Supplied material -
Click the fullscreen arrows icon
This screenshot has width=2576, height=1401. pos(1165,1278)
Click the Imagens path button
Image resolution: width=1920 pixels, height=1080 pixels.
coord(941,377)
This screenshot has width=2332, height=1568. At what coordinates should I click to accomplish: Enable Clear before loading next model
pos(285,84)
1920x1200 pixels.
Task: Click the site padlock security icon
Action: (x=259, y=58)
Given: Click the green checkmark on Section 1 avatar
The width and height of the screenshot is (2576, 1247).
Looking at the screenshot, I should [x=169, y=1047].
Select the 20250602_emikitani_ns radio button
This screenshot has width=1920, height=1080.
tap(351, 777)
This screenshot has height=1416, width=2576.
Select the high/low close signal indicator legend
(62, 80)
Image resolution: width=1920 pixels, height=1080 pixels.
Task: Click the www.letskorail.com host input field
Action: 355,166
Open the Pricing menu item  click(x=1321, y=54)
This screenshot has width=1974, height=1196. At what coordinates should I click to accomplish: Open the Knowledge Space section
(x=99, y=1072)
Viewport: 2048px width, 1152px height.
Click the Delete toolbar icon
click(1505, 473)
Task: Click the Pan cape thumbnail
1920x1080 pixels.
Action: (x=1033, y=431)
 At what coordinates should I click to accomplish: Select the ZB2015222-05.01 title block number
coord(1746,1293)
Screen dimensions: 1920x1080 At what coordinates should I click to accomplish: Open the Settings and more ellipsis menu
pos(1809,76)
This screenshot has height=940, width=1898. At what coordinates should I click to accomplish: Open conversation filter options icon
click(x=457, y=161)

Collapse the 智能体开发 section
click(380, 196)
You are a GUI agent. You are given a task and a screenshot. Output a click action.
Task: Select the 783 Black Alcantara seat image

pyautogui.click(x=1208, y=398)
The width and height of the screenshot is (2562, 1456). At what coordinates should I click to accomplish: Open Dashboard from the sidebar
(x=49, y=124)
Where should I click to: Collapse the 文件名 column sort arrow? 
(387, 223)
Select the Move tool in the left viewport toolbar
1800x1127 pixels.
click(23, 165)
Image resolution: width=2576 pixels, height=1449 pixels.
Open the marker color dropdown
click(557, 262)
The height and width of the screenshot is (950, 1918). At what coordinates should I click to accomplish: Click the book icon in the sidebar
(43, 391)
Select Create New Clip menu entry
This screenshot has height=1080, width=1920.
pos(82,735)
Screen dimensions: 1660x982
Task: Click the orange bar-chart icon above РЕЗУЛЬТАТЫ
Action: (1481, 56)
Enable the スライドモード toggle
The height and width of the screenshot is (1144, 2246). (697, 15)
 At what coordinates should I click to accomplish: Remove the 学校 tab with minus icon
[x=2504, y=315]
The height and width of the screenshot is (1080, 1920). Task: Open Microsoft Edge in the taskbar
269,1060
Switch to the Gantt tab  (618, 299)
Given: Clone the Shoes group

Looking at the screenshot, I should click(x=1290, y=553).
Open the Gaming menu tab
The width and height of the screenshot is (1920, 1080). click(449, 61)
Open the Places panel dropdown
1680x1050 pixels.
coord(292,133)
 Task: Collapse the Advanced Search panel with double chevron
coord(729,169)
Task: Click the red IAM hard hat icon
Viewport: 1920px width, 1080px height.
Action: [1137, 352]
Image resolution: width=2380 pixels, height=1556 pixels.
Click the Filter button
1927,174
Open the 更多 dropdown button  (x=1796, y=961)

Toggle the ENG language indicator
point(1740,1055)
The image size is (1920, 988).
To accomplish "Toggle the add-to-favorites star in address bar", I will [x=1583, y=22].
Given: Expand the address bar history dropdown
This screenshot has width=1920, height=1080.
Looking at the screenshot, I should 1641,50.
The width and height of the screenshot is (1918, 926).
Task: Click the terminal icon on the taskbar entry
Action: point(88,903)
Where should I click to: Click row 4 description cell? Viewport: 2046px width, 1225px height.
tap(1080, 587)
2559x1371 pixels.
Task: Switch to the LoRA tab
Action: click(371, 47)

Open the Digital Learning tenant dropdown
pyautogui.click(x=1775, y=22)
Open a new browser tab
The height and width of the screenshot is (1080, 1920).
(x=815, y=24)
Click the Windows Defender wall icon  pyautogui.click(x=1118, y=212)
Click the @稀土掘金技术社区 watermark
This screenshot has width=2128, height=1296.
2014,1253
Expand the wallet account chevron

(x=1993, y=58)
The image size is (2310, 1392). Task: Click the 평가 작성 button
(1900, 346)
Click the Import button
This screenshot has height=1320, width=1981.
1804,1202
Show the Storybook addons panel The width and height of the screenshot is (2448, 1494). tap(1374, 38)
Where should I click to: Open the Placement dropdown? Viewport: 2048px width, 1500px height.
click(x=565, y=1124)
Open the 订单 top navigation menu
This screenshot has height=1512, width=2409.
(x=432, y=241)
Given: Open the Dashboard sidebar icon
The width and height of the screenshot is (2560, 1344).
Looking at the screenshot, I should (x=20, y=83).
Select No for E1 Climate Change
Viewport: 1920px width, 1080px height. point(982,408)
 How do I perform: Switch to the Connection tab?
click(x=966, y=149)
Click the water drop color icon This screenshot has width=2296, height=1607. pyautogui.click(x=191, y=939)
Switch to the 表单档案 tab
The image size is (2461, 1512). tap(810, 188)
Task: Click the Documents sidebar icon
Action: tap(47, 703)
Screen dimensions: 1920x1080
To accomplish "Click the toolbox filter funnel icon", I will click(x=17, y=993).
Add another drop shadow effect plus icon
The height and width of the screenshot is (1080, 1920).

What to work on - From the listing above, repeat exactly the lines starting at the line that includes "This screenshot has height=1320, width=1981." and ending at the line that includes "Show the Storybook", with nothing outside that span.

Exercise answer -
This screenshot has height=1320, width=1981.
1804,1202
Show the Storybook addons panel The width and height of the screenshot is (2448, 1494). tap(1374, 38)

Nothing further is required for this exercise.